In the laboratory, however, it is not possible to determine how much "active" sulfur, i.e. sulfur added by additives and thus having a positive effect, is present in an oil sample or how much "bound" sulfur originates from the base oil. Even oils with the same viscosity cannot be inferred to have the same initial sulfur value. The amount of EP/AW additive needed for a functioning oil, and therefore the total sulfur content in the oil, depends on the oil type and application requirements. In the case of oils for hypoid gears, wear protection on the tooth flanks under difficult mixed friction conditions is essential..

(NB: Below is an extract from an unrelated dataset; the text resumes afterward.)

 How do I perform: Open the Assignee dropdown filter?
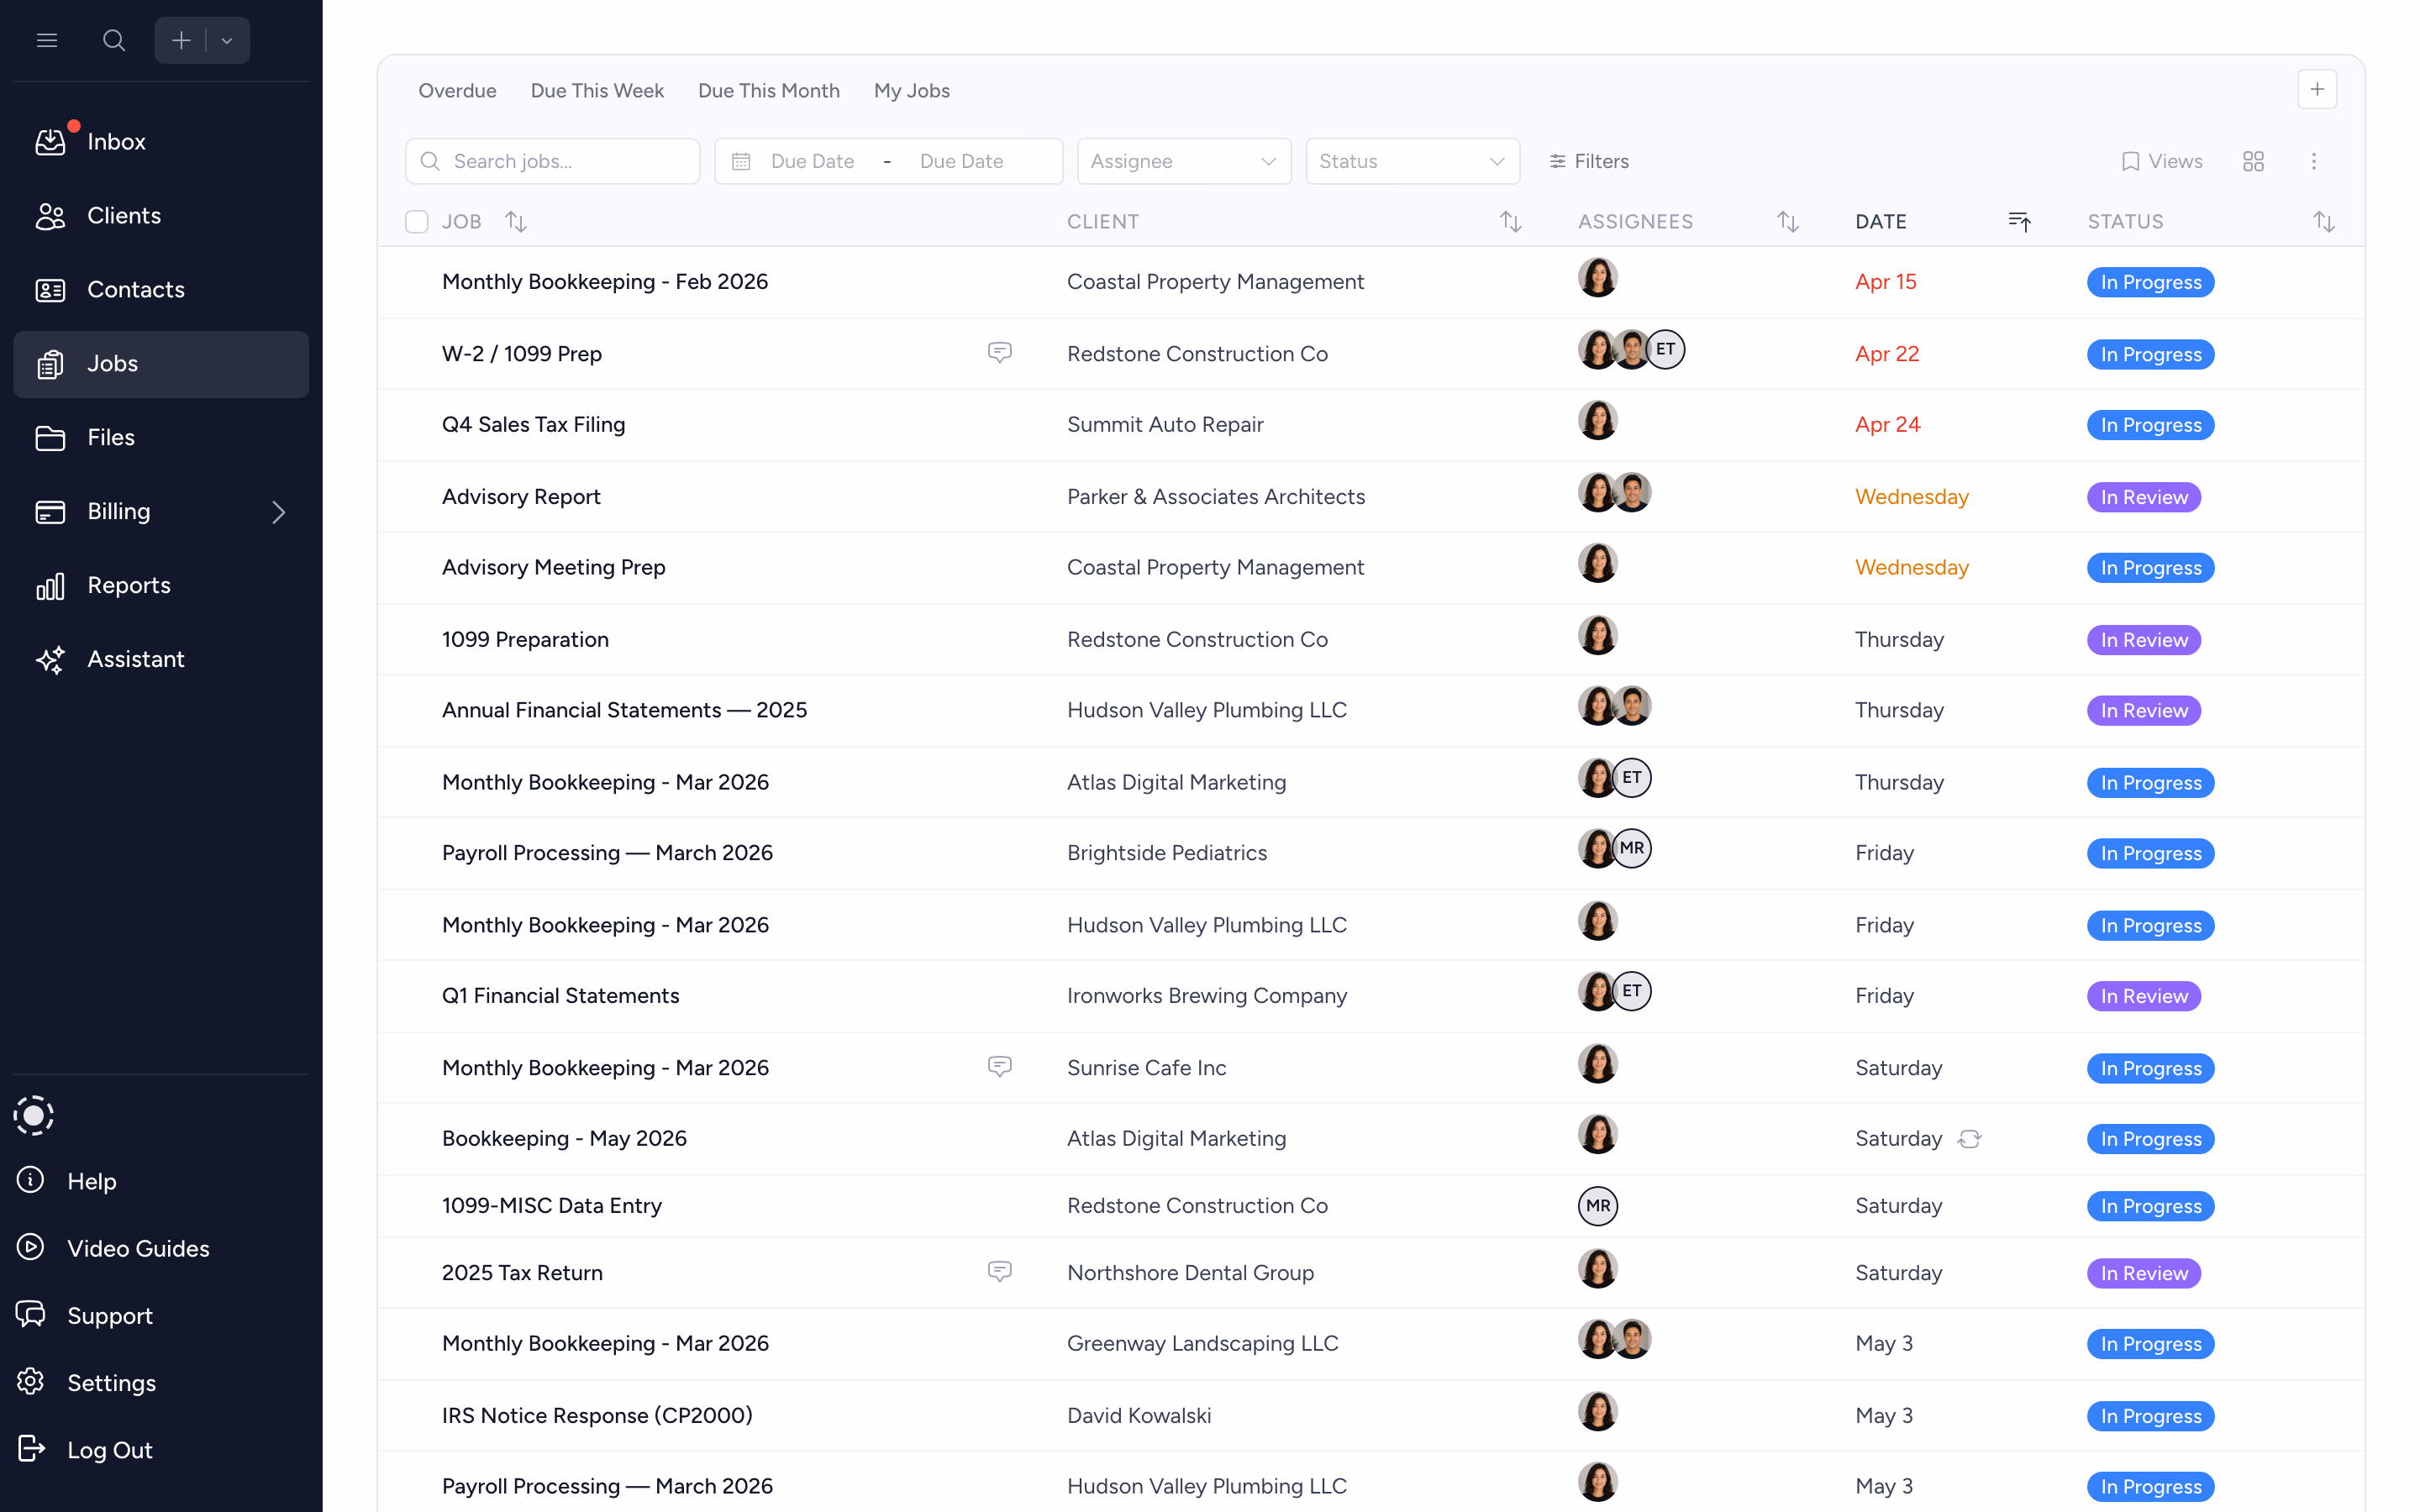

The sulfur content can be correspondingly high (up to 3% or 30,000 mg/kg). The values in the table below are for guidance only. Depending on the additive philosophy of the oil manufacturer and the desulfurization of the base oil, considerable deviations may occur. Since synthetic base oils are produced from technical gases without sulfur content, the sulfur content in bio-oils or other synthetic lubricants is usually only due to additives and is therefore significantly lower than in mineral oils.

In most applications, the sulfur content will change little during the service life of the oil. The amount depends essentially on the initial value for the fresh oil. Since fuels today are only allowed to contain a small amount of sulfur, hardly any fuel-related changes in sulfur can be detected, even in used engine oils with a high fuel input.

Gas engines are increasingly powered by biogas. Hydrogen sulfide is a gas that is often produced during putrefaction processes due to the decomposition of proteins. When gas engines are operated with biogas or sewage gas, the sulfur originating from the gas can also enter the gas engine oil in the form of sulfurous acids and accumulate here in a harmful manner. In these cases, trend monitoring of the sulfur content can provide indications of necessary oil changes due to fluctuating gas qualities, for example.

Conclusion
The level of sulfur content in an oil depends almost exclusively on the base oil and additives. As with all other additive elements, however, it is very difficult to make a qualitative assessment of an oil on the basis of the sulfur content. Elemental analysis alone does not give a clear indication of whether the sulfur comes from the base oil or whether it has been added to the oil as an additive component. But if your tank smells like rotten eggs, that's usually an indication that the sulfur was added as an additive. The unpleasant smell does not occur because the oil has gone bad. Rather, the sulfur was so heavily demanded as wear protection that its chemical form changed. A complete oil analysis with the observation of the sulfur content in comparison to the fresh oil shows whether it is still sufficiently effective in this case and whether the oil can still be used.